N.Y. state agency gives Cornell researchers $300,000 to develop biodegradable plastics

"Green" plastics developed in a Cornell laboratory soon could become commercial products with the aid of a $300,000 grant from the New York State Office of Science, Technology and Academic Research (NYSTAR).

NYSTAR's mission is to encourage economic development in New York state by supporting high-tech academic research that can form the basis for new businesses. The new grant supports research by Geoffrey Coates, Cornell professor of chemistry and chemical biology, that will be exploited by Novomer LLC, a company Coates has co-founded.
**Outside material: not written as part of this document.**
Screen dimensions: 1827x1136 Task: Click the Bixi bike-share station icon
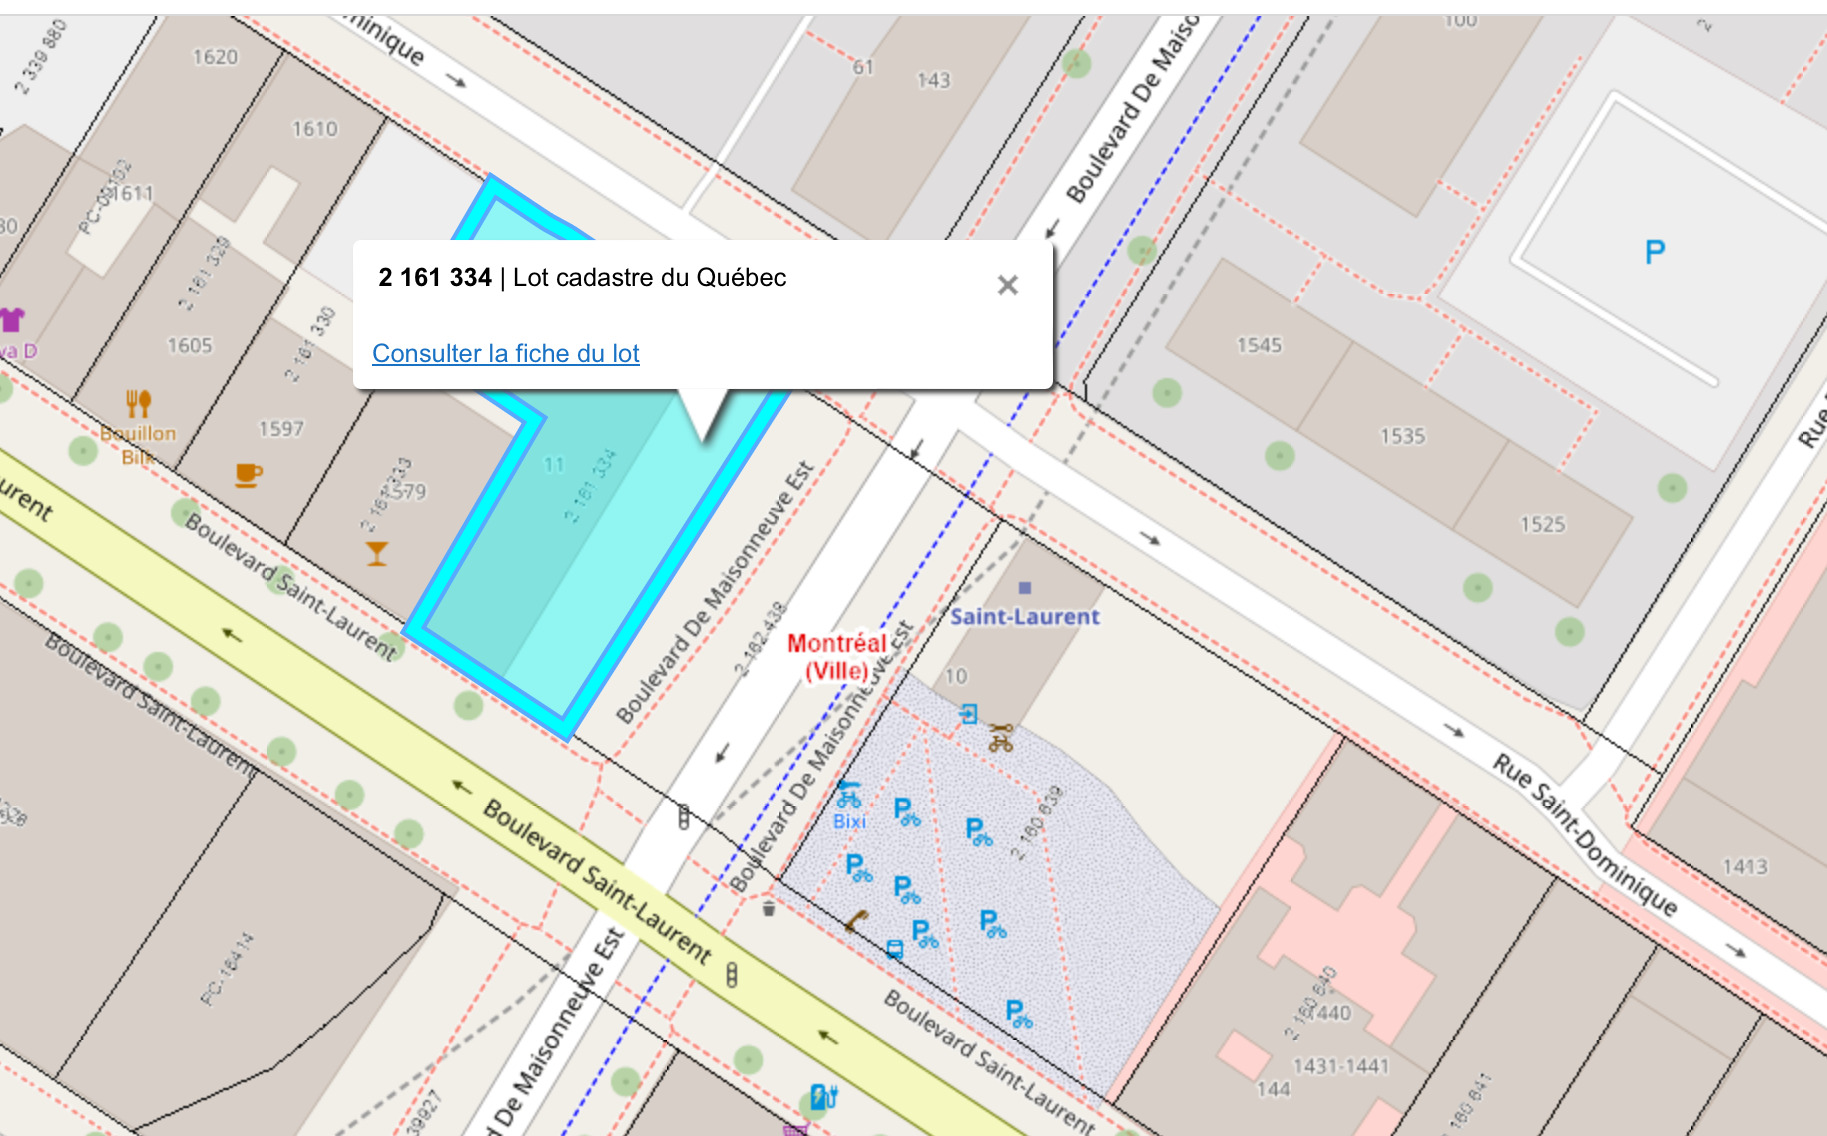click(848, 795)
He has found ways to combine carbon dioxide from the air with natural materials, such as plant oils, or materials called epoxides to form biodegradable materials that could replace common petroleum-based plastics in applications ranging from packaging to biomedical devices. 
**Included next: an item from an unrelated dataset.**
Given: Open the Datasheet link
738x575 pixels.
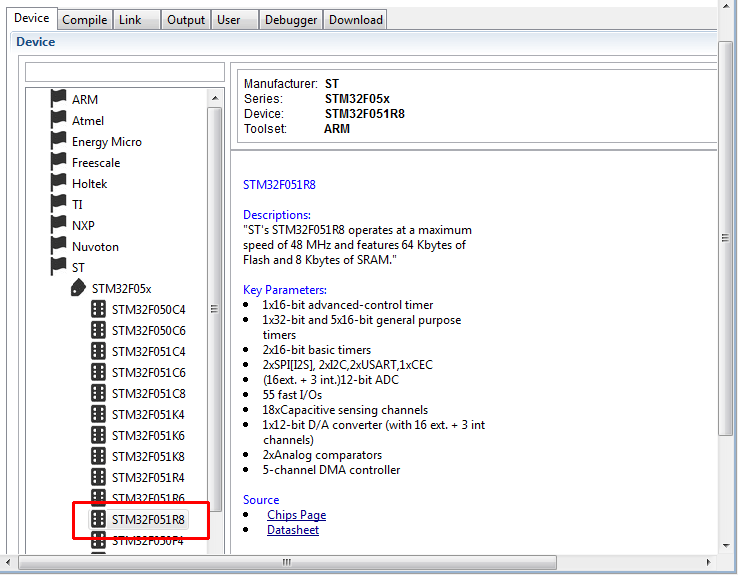Looking at the screenshot, I should point(292,530).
What we commonly call plastics are, to a chemist, polymers -- long chains of complex molecules linked together to form a solid, moldable material. Most commonly used polymers, such as polystyrene or polypropylene, are made from molecules built around carbon atoms, and the most common raw material from which they are made is petroleum, a dwindling resource. In addition, most of them are difficult to break down chemically.

Some organic chemicals, when mixed together, will spontaneously polymerize -- the molecules link up on their own. Some epoxy glues work that way. But the natural materials Coates and his research group work with require help from a catalyst that encourages the chemical reaction but is not consumed by it. Through a combination of rational design and luck, Coates says, his group discovered a family of metal-based catalysts that polymerize carbon dioxide and epoxides into a clear, colorless, rigid plastic. Epoxides can be obtained either from petroleum products or from plant oils. Coates has, for example, made plastics from orange peel oil.

The new polymers are biodegradable, meaning they will eventually break down into the natural materials from which they were made, rather than sitting for decades in landfills.

Novomer LLC is a specialty materials company formed in July of 2004 by Coates, Scott Allen, a postdoctoral researcher in Coates' laboratory, and Anthony Eisenhut, president and CEO of KensaGroup, an Ithaca-based technology commercialization company.